I’m not one of those people that are saying that Clinton is polling well among women simply because she is a woman. Female voters, for the most part, truly believe that Hillary Clinton will represent the female demographic the best. That’s the problem,
because the biggest champion of women’s issues is not Hillary Clinton, it’s Bernie Sanders.
Let’s start with the issues that Secretary Clinton and Senator Sanders agree on:
- Abortion and Planned Parenthood
Clinton and Sanders have both consistently supported leaving a woman’s reproductive rights between a woman and her doctor, and both have received 100% ratings from NARAL Pro Choice America. They both have criticized republican efforts to defund Planned Parenthood by 500 million dollars.
- Gender Pay Gap
Both candidates have expressed outrage at the fact that women make disproportionately less than their male counterparts. Sanders also voted for the Paycheck Fairness Act, an act that makes sure that pay discrepancies are based on job performance and credentials, rather than just gender.
- Family Leave
Sanders and Clinton are both staunch advocates for instituting paid family leave. Clinton stated that “It’s outrageous that America is the only country in the developed world that doesn’t guarantee paid leave.” Sanders points out Scandinavian countries as examples of successful implementation for paid family leave.
Now let’s look at the issues that proves Bernie Sanders to be the optimal choice when it comes to women’s issues:
- Minimum Wage
This is an important issue. The majority of minimum wage workers are no longer teenagers, they’re adults. And a majority of those adults earning the minimum wage are women, many of them single mothers supporting their children. Sanders and Clinton both support raising the minimum wage, but Sanders supports raising it to 15 dollars an hour. That’s much higher than the historical high level in 1968 of $10.78 an hour (adjusted for inflation).

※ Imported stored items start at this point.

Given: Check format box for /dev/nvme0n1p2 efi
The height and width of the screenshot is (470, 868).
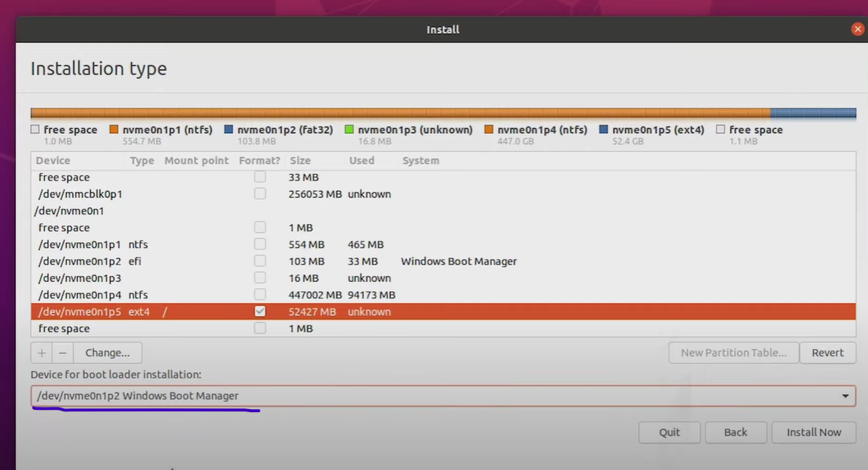Looking at the screenshot, I should pos(259,261).
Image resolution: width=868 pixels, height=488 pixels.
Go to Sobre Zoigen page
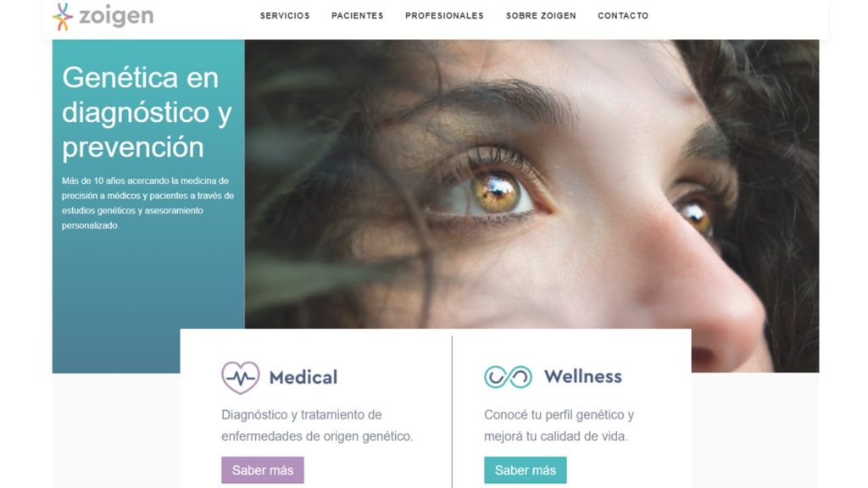tap(541, 15)
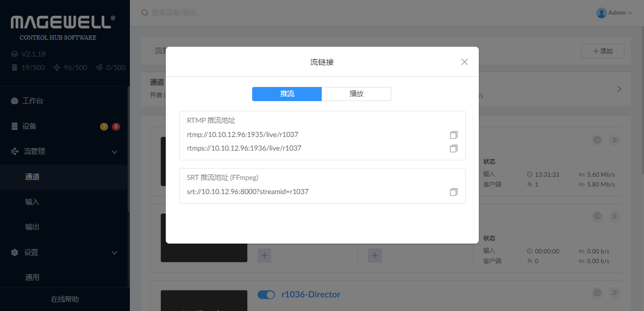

This boost in pay will lift thousands of single mothers earning low wages out of poverty, enabling them to better provide for their families.
- Health Care
Both candidates have supported Obamacare, which has helped millions of women across this country. But Bernie Sanders doesn’t think the law goes far enough. As an alternative, he advocates for a single payer health care system, in which medical costs are publically financed and every American is covered. Hillary Clinton made it very clear in the first debate that she would not support a single payer system.
This is important, because even after the implementation of Obamacare, women have been discriminated in the hiring process simply because their health care costs are naturally more expensive than the health care costs of men. And if women do end up getting the job, they’re sometimes forced into taking a cut from their salaries in order to cover their medical benefits. This contributes to the gender pay gap.
Under a single payer system, medical costs would be covered by the government, which will lift the burden from businesses, and hiring decisions will be based on qualifications of the worker, not potential healthcare costs.
This presidential election is a very crucial one. Each party has a very different direction that they want to take this country, and within those parties are also candidates with differing views.
Democrats already know that they don’t want a Republican in the White House for the next four years. But it’s also important that Democrats elect a candidate that has the best interest of every American: Men, women, children, seniors, and every demographic. And after taking a look at both platforms of both candidates, the choice is clear.
When it comes to women’s issues, Bernie Sanders is the superior choice for the Democratic nomination for President of The United States.